In my application I want to provide the ability to let users replace some string data using regular expressions. The strings may contain UTF-8 encoded octets and thus regex_replace should be UTF-8 aware.
On prototyping the regex functionality I got some strange behavior as demonstrated by the following program:
#include <iostream>
#include <string>
#include <regex>
int main() {
std::locale::global(std::locale("en_US.UTF-8"));
std::string origStr = u8"Süße Grüße aus Österreich wünschen FLÜSSE!";
std::string patternStr = u8"\\w+";
std::string replaceStr = u8"_$1_";
std::cout << "REPLACE '" << patternStr << "' with '" << replaceStr << "' in '" << origStr << "'" << std::endl;
std::cout << "C++ STL:" << std::endl;
std::regex pattern(patternStr, std::regex_constants::ECMAScript);
std::cout << std::regex_replace(origStr, pattern, replaceStr) << std::endl;
std::cout << "C++ STL with icase:" << std::endl;
std::regex patternIcase(patternStr, std::regex_constants::ECMAScript | std::regex_constants::icase);
std::cout << std::regex_replace(origStr, patternIcase, replaceStr) << std::endl;
}
Output:
REPLACE '\w+' with '_$1_' in 'Süße Grüße aus Österreich wünschen FLÜSSE!'
C++ STL:
__ __ __ __ __ __!
C++ STL with icase:
__üß__ __üß__ __ Ö__ __ü__ __Ü__!
The first result line is what's expected. The second line, however, is not. The flag std::regex_constants::icase
seems to prevent \w
from matching UTF-8 characters. Why is this happening?
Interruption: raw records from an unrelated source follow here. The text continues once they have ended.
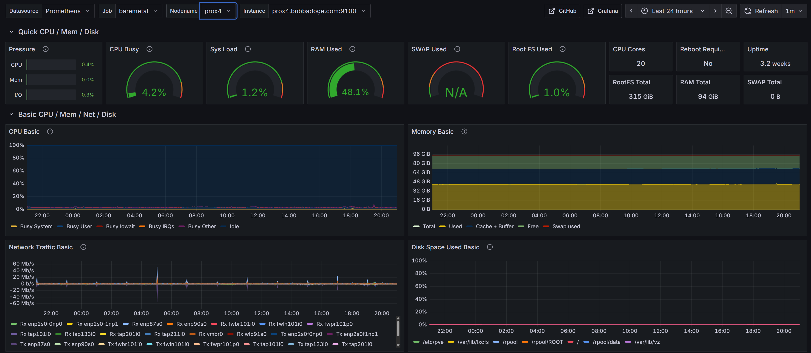Show info for Disk Space Used Basic
811x353 pixels.
coord(490,247)
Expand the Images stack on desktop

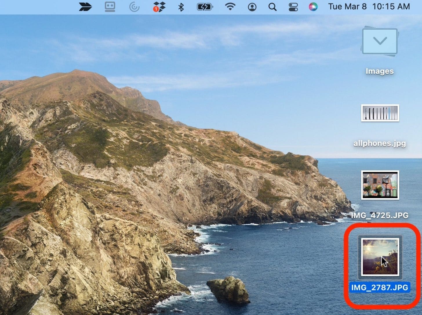pos(380,41)
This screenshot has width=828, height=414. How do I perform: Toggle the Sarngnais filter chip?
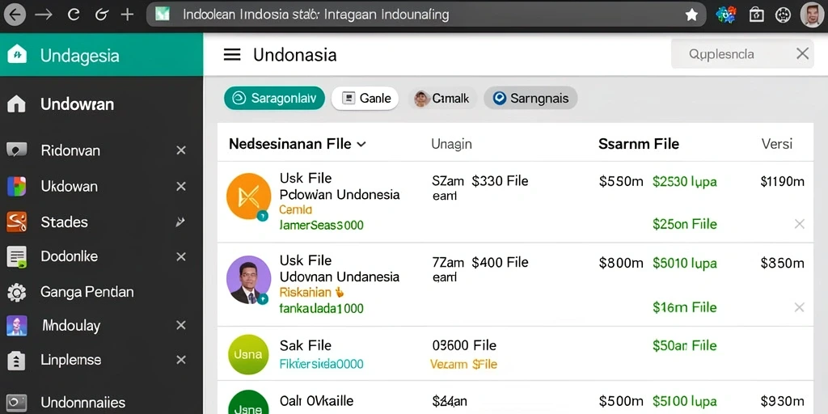530,98
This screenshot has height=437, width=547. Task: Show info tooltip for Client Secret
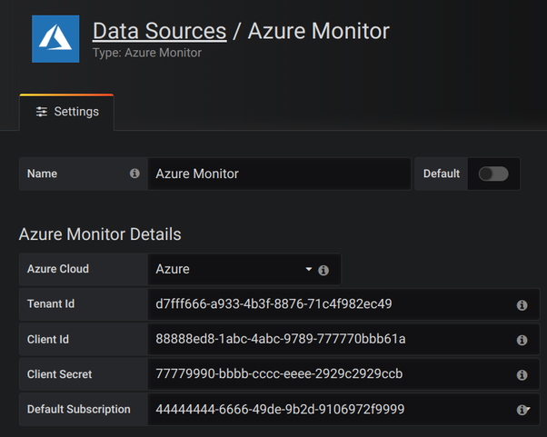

I also tried using boost::regex where \w
doesn't match a UTF-8 character, no matter if case is ignored or not.
Command to build and run:
g++ -std=c++14 -Wall -pedantic simple-replace.cpp -o simple-replace && ./simple-replace
I'm using macOS High Sierra, g++ -v
says: Apple LLVM version 10.0.0 (clang-1000.11.45.5)
.
Update:
As to why this should work at all, this answer says:
You would need to test your compiler and the system you are using, but in theory, it will be supported if your system has a UTF-8 locale.
Source: https://stackoverflow.com/a/11255698/2771733
The test string in origStr has no real meaning and translates to something like Sweet Greetings from Austria wish RIVERS! It's just used because of the different UTF-8 characters in there.